• TO BE DONE:
1 > In the passage on theater attendance, what service does a theater offer during certain productions?
2 > Transcribe the part of the passage on theater attendance that opens with the words "So how to get" and closes with "they may know.".

• SOURCE PASSAGE:
So how to get more people besides those wealthy, highly-educated professionals inside the theater? Well, once again, part of the answer is arts education in grade school. Why do the college-educated fill theater seats? Because they've been exposed to the arts for free (sort of) at their colleges and universities. They've been invited to experience theater in a comfortable and familiar environment that also happens to occur right where they live and involve people they may know.
Get kids used to seeing shows in childhood, or creating it during their teenage years, and it's not so foreign when they're adults. Also, once kids start asking to see theater, their parents might start getting out again and taking them to professional productions, thus bucking the Canadian stay-at-home trend. (I also recently heard about a theater that offers babysitting during certain productions. Brilliant!) It's an obvious answer, yes, but as I've said before, many times, this fall's election pits a man with multiple arts and education plans against a man with none, and the winner gets to control our public education and the NEA.

• STORED RECORDS:
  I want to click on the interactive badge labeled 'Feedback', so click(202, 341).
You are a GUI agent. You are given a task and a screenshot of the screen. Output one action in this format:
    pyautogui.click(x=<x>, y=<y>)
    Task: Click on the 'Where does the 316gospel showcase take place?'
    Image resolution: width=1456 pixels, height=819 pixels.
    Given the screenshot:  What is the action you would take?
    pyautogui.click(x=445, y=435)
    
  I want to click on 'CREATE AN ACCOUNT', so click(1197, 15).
...
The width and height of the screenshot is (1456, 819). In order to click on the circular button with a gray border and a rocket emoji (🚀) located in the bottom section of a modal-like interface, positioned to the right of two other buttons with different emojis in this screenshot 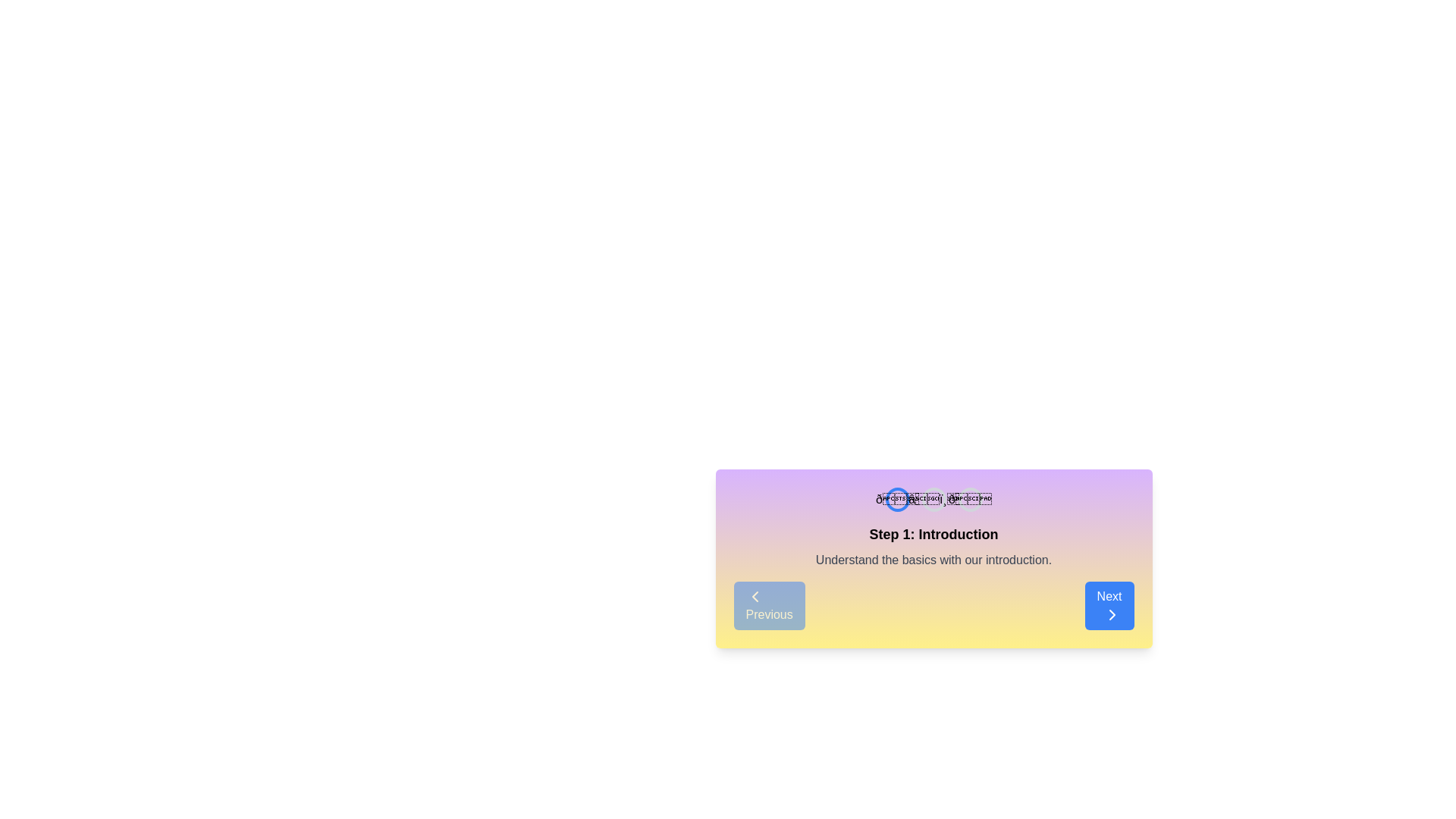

• IN RESPONSE:
1 > Babysitting.

2 >
So how to get more people besides those wealthy, highly-educated professionals inside the theater? Well, once again, part of the answer is arts education in grade school. Why do the college-educated fill theater seats? Because they've been exposed to the arts for free (sort of) at their colleges and universities. They've been invited to experience theater in a comfortable and familiar environment that also happens to occur right where they live and involve people they may know.